**Data for processing:**
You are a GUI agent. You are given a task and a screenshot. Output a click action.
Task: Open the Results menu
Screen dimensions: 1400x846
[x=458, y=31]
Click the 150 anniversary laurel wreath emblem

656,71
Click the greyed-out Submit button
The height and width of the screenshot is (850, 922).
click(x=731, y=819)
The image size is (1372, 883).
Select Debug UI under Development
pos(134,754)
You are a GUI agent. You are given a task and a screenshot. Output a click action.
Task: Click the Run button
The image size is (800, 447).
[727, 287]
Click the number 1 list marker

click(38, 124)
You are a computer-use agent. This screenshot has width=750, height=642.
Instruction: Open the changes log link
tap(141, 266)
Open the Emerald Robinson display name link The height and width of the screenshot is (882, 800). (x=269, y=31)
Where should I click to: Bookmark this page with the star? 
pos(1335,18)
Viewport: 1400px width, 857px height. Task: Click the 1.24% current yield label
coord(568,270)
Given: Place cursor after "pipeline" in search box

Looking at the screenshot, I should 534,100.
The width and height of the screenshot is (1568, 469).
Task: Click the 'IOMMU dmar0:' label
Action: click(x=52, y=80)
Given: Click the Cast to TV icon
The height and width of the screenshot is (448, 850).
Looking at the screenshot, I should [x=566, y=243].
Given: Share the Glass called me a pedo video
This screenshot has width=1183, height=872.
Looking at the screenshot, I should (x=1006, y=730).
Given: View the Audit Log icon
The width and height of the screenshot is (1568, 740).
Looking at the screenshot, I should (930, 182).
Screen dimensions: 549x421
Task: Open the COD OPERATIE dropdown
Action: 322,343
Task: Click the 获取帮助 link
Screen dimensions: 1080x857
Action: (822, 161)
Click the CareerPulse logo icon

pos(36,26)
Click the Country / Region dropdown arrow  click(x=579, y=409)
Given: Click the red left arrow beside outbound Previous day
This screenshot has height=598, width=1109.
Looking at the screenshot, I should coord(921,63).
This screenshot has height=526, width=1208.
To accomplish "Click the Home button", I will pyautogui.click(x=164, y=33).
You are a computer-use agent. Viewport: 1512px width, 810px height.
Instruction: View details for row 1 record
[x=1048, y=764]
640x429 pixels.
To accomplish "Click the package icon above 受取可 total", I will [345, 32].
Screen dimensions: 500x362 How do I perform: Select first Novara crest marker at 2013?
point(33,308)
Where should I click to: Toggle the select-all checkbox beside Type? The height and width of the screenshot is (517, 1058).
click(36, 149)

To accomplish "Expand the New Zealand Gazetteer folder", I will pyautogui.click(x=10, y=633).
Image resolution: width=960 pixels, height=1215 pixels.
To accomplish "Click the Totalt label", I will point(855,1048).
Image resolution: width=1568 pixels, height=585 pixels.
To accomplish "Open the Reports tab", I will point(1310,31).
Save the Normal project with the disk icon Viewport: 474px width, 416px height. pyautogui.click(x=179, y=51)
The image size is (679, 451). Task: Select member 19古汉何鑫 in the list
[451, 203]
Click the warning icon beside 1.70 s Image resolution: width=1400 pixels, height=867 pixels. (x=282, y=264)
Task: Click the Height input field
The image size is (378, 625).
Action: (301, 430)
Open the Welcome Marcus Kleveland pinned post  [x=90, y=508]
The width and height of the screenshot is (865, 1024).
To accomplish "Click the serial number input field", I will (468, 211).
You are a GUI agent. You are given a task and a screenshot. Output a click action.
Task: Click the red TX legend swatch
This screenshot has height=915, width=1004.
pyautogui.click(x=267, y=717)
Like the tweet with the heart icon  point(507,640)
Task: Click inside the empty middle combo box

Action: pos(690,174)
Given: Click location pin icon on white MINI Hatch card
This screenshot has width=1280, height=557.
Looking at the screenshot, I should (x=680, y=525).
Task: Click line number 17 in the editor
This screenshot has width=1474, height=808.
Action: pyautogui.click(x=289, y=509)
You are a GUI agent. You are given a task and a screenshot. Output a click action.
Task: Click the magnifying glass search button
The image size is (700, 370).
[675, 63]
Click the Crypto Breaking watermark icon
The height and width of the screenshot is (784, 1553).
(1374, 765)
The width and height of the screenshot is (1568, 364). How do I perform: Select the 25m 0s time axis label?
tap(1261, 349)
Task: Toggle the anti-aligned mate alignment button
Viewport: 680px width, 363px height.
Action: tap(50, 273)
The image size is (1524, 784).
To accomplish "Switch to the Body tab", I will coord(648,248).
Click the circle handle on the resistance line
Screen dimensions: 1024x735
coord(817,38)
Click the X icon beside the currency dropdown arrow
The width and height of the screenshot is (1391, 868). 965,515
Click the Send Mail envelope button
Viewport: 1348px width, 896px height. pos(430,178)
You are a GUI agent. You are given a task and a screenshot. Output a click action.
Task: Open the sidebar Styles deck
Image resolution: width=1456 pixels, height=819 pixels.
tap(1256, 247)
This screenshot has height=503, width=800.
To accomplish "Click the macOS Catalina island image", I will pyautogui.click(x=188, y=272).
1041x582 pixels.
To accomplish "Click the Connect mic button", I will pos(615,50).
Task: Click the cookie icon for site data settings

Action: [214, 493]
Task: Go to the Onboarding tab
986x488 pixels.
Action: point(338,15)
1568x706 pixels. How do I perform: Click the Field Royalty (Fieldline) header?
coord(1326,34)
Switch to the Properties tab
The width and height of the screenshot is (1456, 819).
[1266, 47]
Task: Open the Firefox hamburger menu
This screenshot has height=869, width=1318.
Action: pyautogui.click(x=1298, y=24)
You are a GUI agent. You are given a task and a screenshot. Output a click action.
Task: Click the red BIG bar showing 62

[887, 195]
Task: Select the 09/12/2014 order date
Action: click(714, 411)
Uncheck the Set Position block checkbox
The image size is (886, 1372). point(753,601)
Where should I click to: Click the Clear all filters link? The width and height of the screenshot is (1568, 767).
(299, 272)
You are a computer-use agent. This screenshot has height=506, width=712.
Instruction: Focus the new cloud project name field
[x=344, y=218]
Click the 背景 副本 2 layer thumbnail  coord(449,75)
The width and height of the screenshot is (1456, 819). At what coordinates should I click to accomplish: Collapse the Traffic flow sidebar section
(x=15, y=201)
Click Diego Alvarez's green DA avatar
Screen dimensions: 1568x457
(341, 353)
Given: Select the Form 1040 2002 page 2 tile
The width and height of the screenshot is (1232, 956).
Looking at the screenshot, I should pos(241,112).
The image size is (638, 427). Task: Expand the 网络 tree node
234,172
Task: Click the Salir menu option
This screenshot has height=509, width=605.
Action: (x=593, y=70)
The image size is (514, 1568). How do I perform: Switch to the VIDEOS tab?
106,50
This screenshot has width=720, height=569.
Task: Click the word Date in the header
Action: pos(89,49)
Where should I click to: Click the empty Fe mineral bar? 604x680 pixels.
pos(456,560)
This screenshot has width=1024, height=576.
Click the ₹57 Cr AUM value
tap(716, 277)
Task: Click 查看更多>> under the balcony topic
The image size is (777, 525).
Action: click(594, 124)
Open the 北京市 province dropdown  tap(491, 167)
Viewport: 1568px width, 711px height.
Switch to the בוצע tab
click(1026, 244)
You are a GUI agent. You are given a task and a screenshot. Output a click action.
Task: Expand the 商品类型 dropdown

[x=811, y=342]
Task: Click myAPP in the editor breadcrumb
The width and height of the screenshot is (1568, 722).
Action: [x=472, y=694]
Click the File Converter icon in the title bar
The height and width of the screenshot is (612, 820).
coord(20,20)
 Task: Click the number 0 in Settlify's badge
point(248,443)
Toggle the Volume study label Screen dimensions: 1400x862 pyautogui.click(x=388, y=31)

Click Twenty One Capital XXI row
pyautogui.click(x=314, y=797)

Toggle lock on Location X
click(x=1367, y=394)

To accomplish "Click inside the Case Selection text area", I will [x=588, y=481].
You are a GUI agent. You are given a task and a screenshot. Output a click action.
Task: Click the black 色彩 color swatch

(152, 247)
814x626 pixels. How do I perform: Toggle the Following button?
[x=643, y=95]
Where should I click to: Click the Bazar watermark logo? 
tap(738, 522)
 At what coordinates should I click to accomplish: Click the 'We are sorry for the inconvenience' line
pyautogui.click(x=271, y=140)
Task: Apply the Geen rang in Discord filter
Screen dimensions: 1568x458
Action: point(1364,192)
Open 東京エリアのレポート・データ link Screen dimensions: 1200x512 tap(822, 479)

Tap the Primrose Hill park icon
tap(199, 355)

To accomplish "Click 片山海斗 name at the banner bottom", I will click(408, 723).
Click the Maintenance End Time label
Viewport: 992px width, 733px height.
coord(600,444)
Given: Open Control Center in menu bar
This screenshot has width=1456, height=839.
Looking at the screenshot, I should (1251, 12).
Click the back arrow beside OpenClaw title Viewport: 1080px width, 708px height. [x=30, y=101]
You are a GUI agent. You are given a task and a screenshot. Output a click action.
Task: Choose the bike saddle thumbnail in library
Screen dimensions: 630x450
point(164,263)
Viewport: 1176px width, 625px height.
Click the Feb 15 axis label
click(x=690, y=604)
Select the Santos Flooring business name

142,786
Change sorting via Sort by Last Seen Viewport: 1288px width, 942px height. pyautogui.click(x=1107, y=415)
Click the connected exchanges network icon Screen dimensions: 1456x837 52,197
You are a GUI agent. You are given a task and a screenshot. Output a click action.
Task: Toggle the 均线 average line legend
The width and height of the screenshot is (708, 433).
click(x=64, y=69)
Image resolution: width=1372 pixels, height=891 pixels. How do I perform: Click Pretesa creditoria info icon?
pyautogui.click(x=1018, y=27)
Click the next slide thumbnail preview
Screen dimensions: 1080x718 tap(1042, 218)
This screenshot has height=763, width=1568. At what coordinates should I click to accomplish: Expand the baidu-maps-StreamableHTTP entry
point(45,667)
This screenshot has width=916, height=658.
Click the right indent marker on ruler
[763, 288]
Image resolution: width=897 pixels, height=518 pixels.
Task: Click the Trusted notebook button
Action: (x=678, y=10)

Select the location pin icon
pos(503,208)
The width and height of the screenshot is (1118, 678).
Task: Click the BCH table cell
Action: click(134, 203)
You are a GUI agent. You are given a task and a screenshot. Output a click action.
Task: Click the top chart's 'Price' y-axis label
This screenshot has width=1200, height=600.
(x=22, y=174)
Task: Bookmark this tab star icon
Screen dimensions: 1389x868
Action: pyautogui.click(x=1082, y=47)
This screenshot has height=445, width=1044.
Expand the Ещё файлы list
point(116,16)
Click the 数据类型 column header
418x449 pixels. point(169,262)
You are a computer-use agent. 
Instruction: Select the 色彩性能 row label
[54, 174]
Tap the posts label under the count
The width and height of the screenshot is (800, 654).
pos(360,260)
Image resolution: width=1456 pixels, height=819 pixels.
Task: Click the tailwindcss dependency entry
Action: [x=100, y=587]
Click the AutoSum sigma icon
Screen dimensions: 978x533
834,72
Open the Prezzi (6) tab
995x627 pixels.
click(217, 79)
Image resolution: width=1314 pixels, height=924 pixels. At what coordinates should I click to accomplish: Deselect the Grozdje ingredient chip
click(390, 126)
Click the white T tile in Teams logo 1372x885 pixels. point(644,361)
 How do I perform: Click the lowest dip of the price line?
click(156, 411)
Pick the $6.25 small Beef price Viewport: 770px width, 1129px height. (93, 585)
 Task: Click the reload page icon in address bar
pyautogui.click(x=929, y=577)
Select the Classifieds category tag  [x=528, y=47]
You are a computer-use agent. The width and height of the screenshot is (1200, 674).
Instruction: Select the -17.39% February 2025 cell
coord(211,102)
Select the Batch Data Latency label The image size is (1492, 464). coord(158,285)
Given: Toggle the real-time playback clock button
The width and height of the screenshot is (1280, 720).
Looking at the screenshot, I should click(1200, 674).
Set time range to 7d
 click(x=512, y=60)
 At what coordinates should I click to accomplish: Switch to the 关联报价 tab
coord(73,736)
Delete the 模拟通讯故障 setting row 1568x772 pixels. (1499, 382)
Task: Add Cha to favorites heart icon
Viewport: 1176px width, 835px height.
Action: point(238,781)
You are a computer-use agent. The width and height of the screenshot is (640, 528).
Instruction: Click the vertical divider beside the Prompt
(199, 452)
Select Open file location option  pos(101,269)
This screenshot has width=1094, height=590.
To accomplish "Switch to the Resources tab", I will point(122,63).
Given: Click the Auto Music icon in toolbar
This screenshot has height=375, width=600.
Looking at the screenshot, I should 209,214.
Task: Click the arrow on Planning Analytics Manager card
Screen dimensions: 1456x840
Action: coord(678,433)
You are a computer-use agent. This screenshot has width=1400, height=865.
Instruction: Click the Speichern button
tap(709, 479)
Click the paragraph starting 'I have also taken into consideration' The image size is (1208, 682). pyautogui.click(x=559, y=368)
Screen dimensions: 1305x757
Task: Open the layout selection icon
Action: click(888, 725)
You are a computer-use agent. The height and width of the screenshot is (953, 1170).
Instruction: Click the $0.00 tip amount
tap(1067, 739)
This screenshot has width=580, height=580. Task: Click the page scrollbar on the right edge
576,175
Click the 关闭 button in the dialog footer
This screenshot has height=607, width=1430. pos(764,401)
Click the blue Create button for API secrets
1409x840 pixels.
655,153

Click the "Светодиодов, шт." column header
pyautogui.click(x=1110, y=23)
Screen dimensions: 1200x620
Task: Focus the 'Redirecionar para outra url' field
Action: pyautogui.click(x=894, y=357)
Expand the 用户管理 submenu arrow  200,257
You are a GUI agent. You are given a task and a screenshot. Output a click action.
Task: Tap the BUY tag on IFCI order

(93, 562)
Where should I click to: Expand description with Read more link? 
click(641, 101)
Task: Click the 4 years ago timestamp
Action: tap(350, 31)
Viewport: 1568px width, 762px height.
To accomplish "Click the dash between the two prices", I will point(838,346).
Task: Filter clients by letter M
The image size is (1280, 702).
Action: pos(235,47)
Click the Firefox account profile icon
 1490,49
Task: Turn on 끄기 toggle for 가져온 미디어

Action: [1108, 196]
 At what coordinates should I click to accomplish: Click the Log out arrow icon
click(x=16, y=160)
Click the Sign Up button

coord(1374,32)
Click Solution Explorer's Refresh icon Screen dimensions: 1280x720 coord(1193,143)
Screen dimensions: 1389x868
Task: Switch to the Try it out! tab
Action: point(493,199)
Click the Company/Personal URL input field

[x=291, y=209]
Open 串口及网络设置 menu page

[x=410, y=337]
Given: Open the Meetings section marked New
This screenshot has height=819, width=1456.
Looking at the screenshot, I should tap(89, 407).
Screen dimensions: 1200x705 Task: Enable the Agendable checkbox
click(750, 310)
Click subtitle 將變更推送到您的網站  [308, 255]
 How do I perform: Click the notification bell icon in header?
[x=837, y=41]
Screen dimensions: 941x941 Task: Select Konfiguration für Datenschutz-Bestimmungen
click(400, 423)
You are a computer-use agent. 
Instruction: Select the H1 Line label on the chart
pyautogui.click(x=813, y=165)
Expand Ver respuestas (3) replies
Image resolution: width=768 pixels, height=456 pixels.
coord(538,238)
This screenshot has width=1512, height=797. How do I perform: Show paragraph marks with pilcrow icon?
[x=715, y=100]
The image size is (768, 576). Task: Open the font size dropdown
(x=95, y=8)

**Task directions:**
Render the entries from the line containing "Task: Click the reload" through the line containing "I will point(122,63).", both included, as a JSON array of strings with one string per line and blank lines omitted.

**Solution:**
[
  " Task: Click the reload page icon in address bar",
  "pyautogui.click(x=929, y=577)",
  "Select the Classifieds category tag  [x=528, y=47]",
  "You are a computer-use agent. The width and height of the screenshot is (1200, 674).",
  "Instruction: Select the -17.39% February 2025 cell",
  "coord(211,102)",
  "Select the Batch Data Latency label The image size is (1492, 464). coord(158,285)",
  "Given: Toggle the real-time playback clock button",
  "The width and height of the screenshot is (1280, 720).",
  "Looking at the screenshot, I should click(1200, 674).",
  "Set time range to 7d",
  " click(x=512, y=60)",
  " At what coordinates should I click to accomplish: Switch to the 关联报价 tab",
  "coord(73,736)",
  "Delete the 模拟通讯故障 setting row 1568x772 pixels. (1499, 382)",
  "Task: Add Cha to favorites heart icon",
  "Viewport: 1176px width, 835px height.",
  "Action: point(238,781)",
  "You are a computer-use agent. The width and height of the screenshot is (640, 528).",
  "Instruction: Click the vertical divider beside the Prompt",
  "(199, 452)",
  "Select Open file location option  pos(101,269)",
  "This screenshot has width=1094, height=590.",
  "To accomplish \"Switch to the Resources tab\", I will point(122,63)."
]